Durante la Semana Santa de 1932, Madrid vivió una celebración atípica: las procesiones religiosas fueron suprimidas por completo. En el marco de la Segunda República, las procesiones fueron suspendidas por una combinación de factores políticos, sociales y de seguridad, reflejo del choque entre el nuevo régimen republicano y la Iglesia católica en una España profundamente dividida.
Con el fin de conocer cómo afectó esto a la vida religiosa de los fieles, el periodista J.R. entrevistó a varios párrocos de importantes iglesias de Madrid.
En la iglesia de San José, el párroco explicó que nunca se habían realizado procesiones exteriores, ni siquiera en épocas más estables. Según su testimonio, la asistencia a misa no se redujo; al contrario, se percibió un ligero aumento de la devoción. Bautismos y matrimonios continuaron celebrándose con normalidad, y tanto hombres como mujeres participaron con notable fervor.
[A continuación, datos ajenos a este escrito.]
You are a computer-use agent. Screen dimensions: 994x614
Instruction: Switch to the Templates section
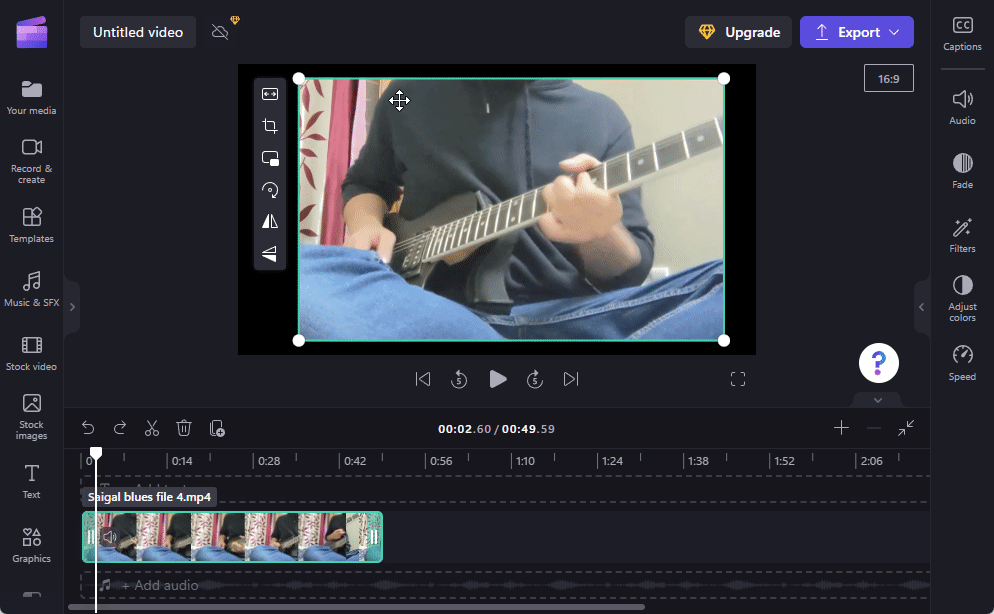coord(31,228)
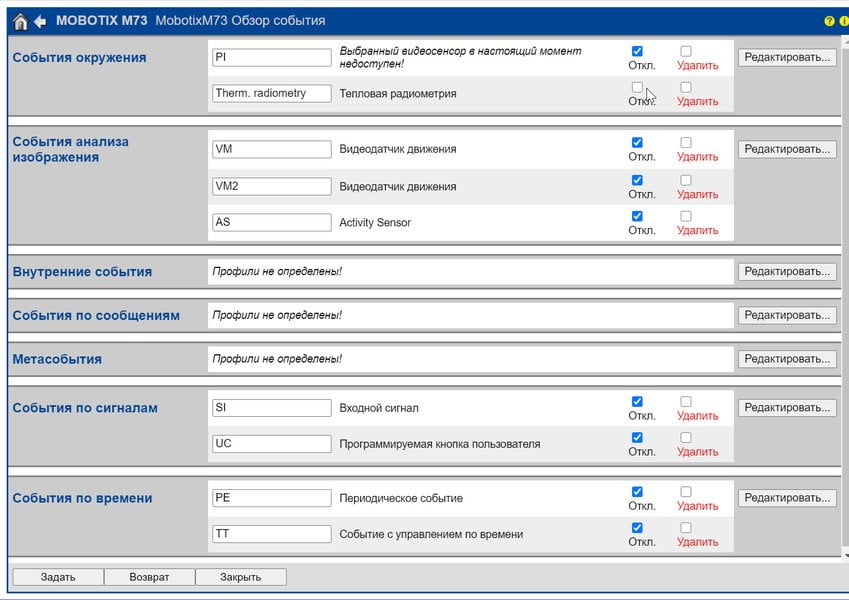Click Редактировать button for Метасобытия

click(x=787, y=359)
En San Ginés, donde tradicionalmente se organizaba la procesión del Santo Entierro, la situación también cambió. Aquella procesión, que solía contar con el respaldo del Ayuntamiento, no se celebró ese año. Dos sacerdotes explicaron que, a pesar de la supresión, la asistencia a los oficios religiosos aumentó, especialmente entre los hombres, cuya presencia creció aproximadamente un 20%. Ambos coincidieron en que los actos externos del culto fomentaban la devoción, pero subrayaron que los fieles mantuvieron su fervor aun sin procesiones. Además, afirmaron que la colecta convocada por el obispo tuvo buena respuesta, destacando las aportaciones de los sectores más humildes.
Por otro lado, en la iglesia de San Luis, el colector Gabriel Saz confirmó que tampoco salían procesiones. Aun así, reconoció la importancia del culto externo para avivar la fe popular. En cuanto a la asistencia a la iglesia, aseguró que no disminuyó; durante la semana acudían más mujeres, mientras que los domingos la presencia masculina era mayor. La parroquia, situada en una zona comercial, recibía contribuciones constantes de bancos, viajeros y comerciantes, lo que permitió sostener el culto sin dificultad.
En conjunto, la Semana Santa de 1932 se desarrolló sin procesiones. Los sacerdotes entrevistados coincidieron en que, aunque faltó el elemento visual y ceremonial de la calle, la fe se mantuvo viva y activa entre los creyentes.